Under health policy is understood on the one hand the policy area that deals with the planning, organization, management and financing of the health system and is responsible for its functionality. These include, among many other things, negotiations with the associations of health insurance, the hospital authorities, doctors and pharmacists and the pharmaceutical industry and the regulation in relevant laws and regulations.

On the other hand belongs to health policy but also influencing other health-related policies and areas of life such as education, work, housing, food, transport, environment, family, leisure. This " indirect health policy " may refer to the Public Health a stronger impact than the actual health system.

Objectives

The objectives of health policy should be

  • That diseases and accidents can be avoided through prevention (prevention) as possible,
  • That every citizen regardless of his income and assets will receive the necessary health care in case of illness,
  • That this supply is provided with respect for human dignity and self-determination of the patient in the best possible quality,
  • That the health system is working as efficiently and economically as possible,
  • That the population with health care is satisfied and
  • That the staff in the health sector has good working conditions.

These objectives relate not only to the State. A lot of it does not fall within his competence, but in the private-sector structures (for example, private hospitals, general practitioners, dentists, pharmacies, health insurers, etc.).

Germany

At the federal level, the Federal Ministry of Health is administratively mainly responsible. The federal states have their own competences, such as the organization of the public health service. Ensuring adequate hospital capacity is basically the duty of the counties and cities, the hospitals but do not need to provide either themselves. In addition, keep counties and county-level cities also health offices that are part of the public health service. The tasks of the public health offices include the perception amt of medical practice, such as conducting school examinations or the municipal planning of protective measures against pandemics.

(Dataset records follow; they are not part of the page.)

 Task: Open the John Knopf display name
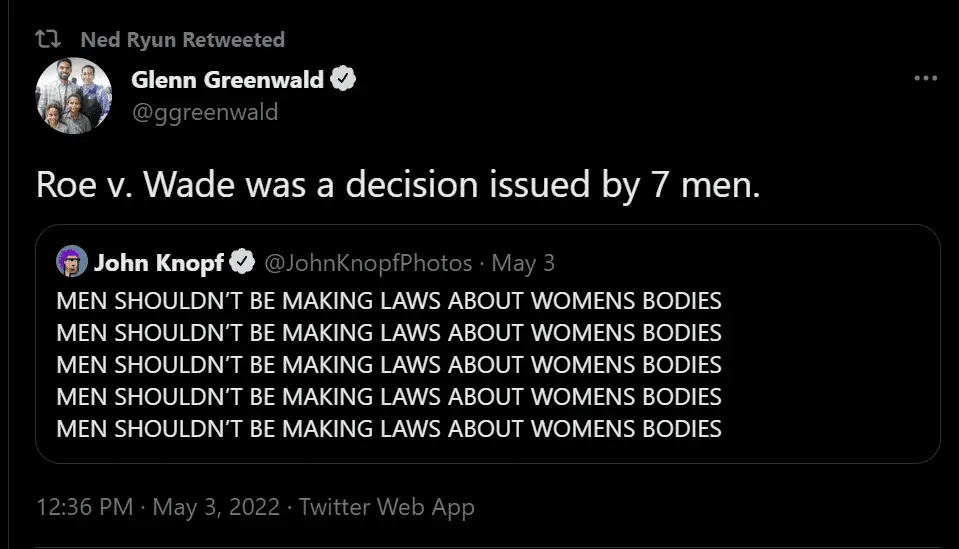click(x=158, y=263)
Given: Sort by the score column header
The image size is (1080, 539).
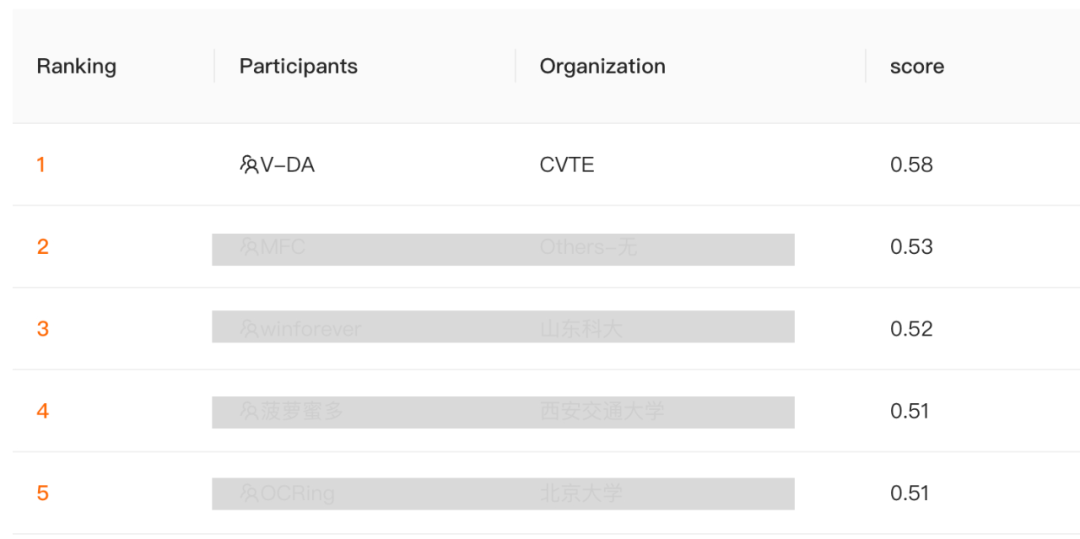Looking at the screenshot, I should click(916, 67).
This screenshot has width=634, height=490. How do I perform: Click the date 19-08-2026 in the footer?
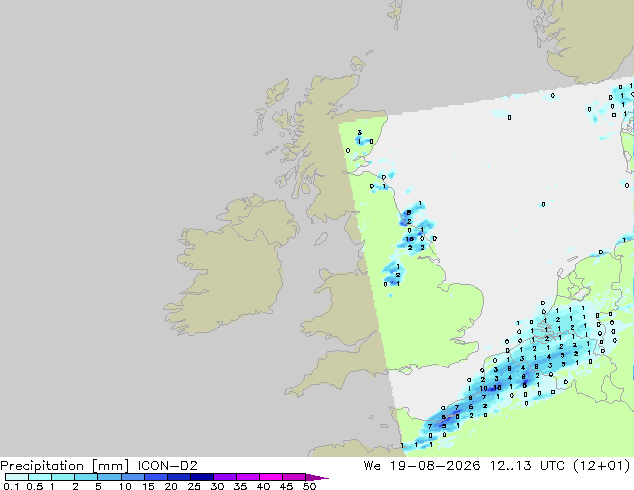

As the costs of the health system should be limited as far as possible in spite of the demographic change, there was in this area a number of reforms and attempts at reform (see: health care reform in Germany ). The trend is not as yet in solidarity to all to spread the cost (eg, statutory insurance and parity employers ), but the individual according to individual risks impose different costs (so-called "ownership" ). By relieving especially the employer's share of social health insurance the wage costs are to be reduced.

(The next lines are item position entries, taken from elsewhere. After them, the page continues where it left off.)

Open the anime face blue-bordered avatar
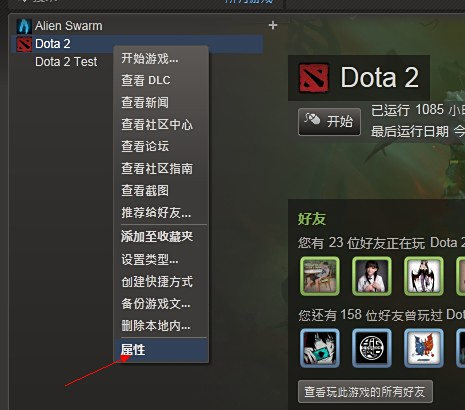The height and width of the screenshot is (410, 465). pos(320,348)
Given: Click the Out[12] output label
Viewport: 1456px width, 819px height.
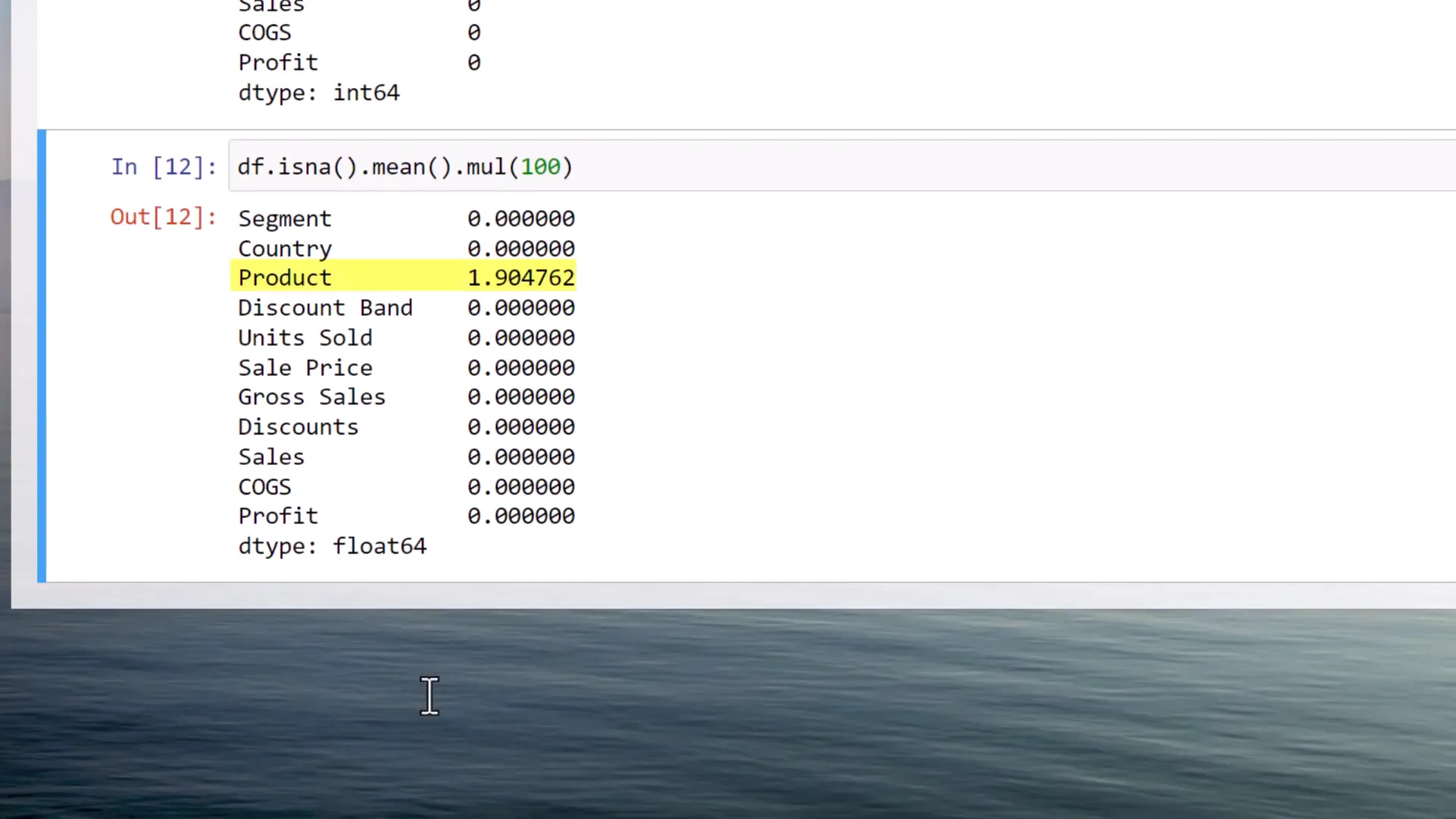Looking at the screenshot, I should click(162, 218).
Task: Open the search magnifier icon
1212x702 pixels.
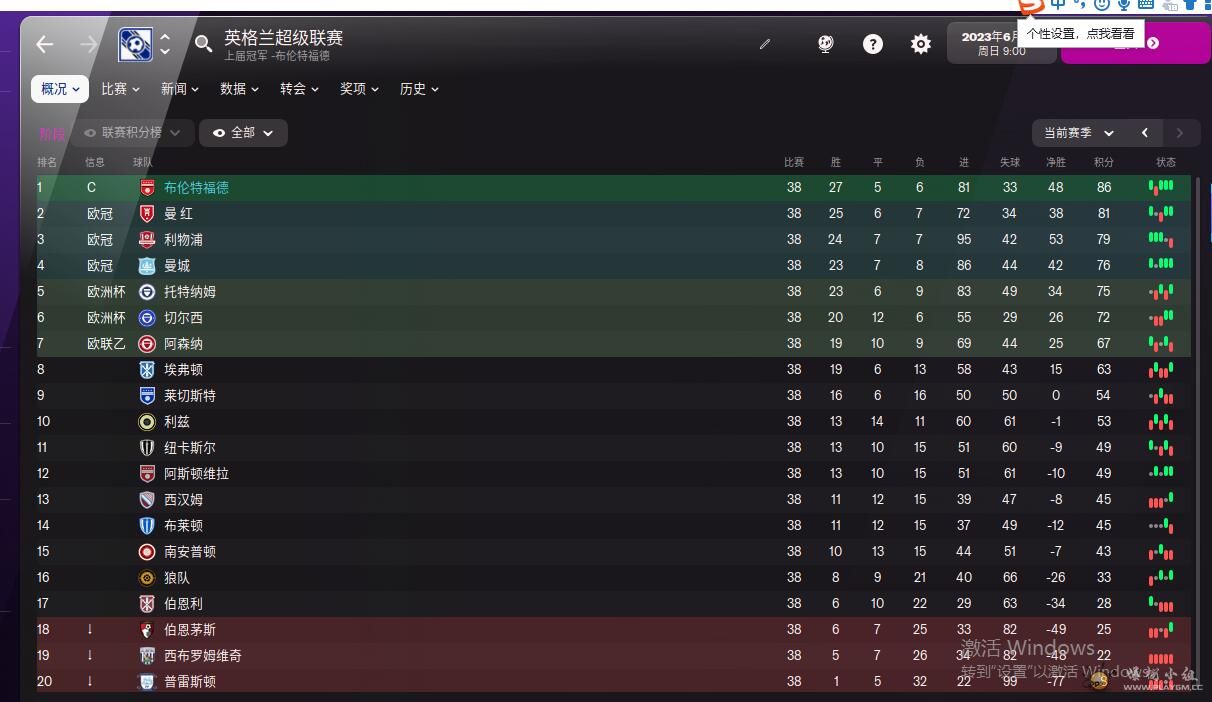Action: coord(204,44)
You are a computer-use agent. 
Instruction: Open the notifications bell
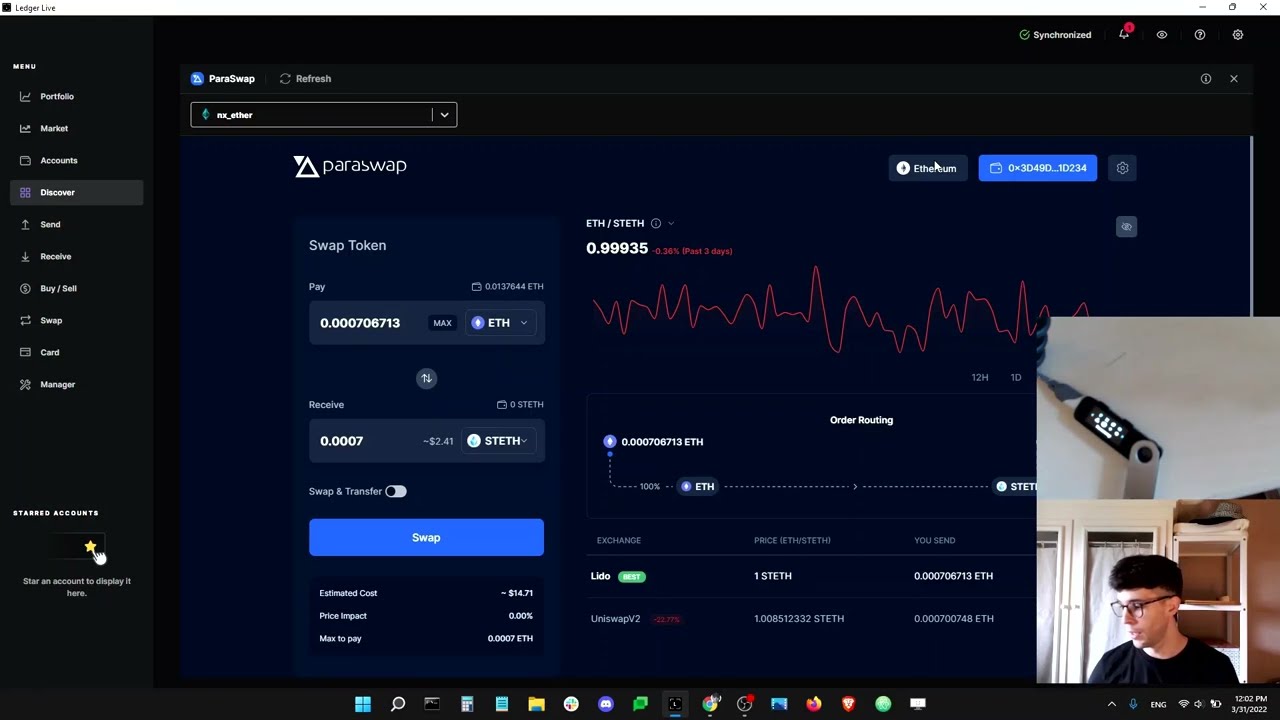click(1123, 34)
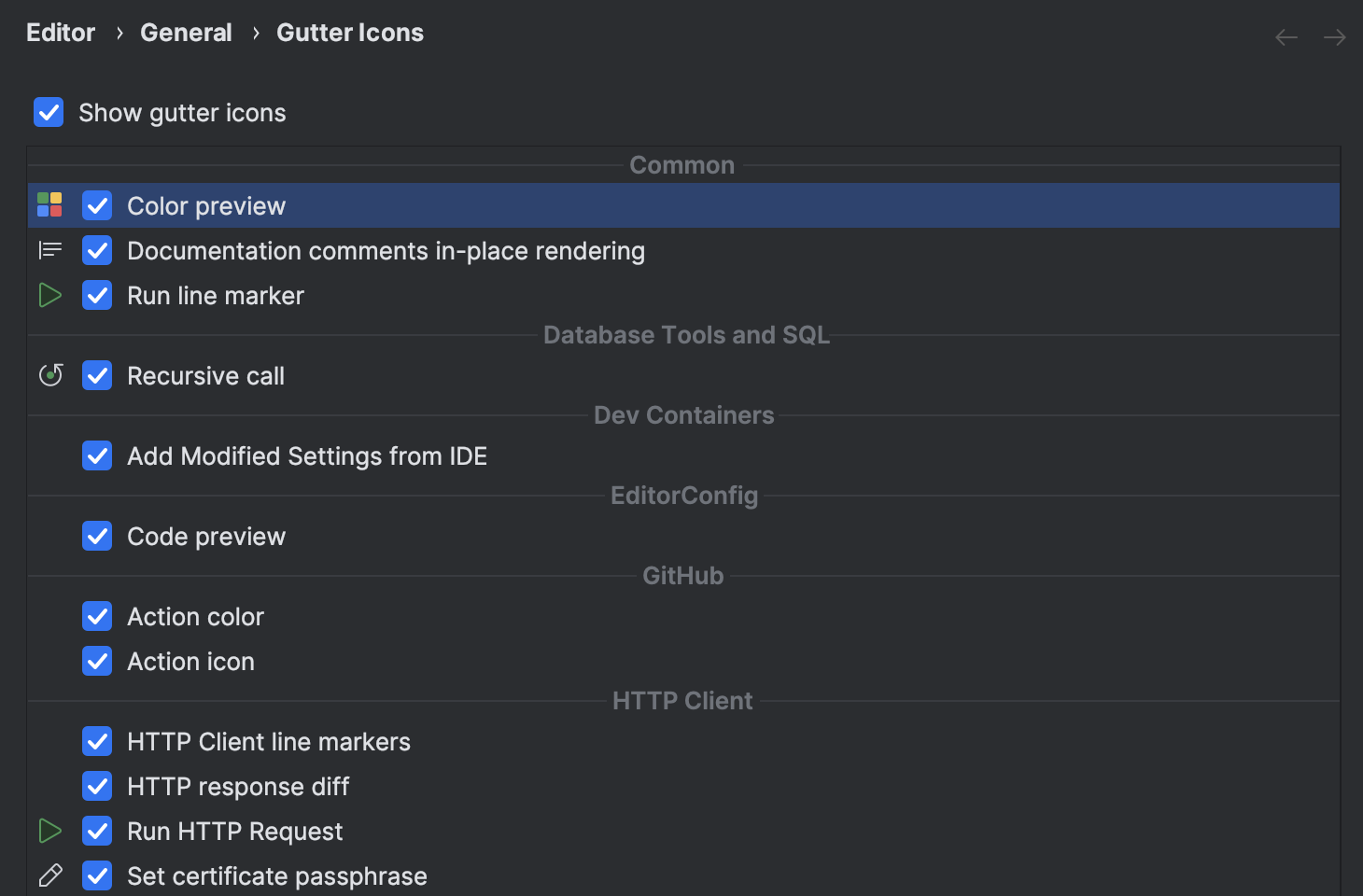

Since 1976, in Germany there are indirect transfers of the statutory health insurance to other social security systems (pensions and unemployment insurance). The resulting emerged premium increases were used under the concept of cost explosion as a political means to power cuts and led under the slogan of "reform" to numerous changes in the structure of the social system. Due to the complexity of these structural changes have occurred in the sequence to an ever stronger influence by the authorities and thus to a growing formalization of work processes.

Since 2002 models are available in Germany in the discussion that ( etc. age, medical history, gender) determines the current duality of statutory health insurance with contraction force and family co-insurance and private health insurance that above a certain income level ( upper limit) risks according to individual assessment per person, peel off. Focus of the debate is a model of health insurance premium and a citizen in different configurations.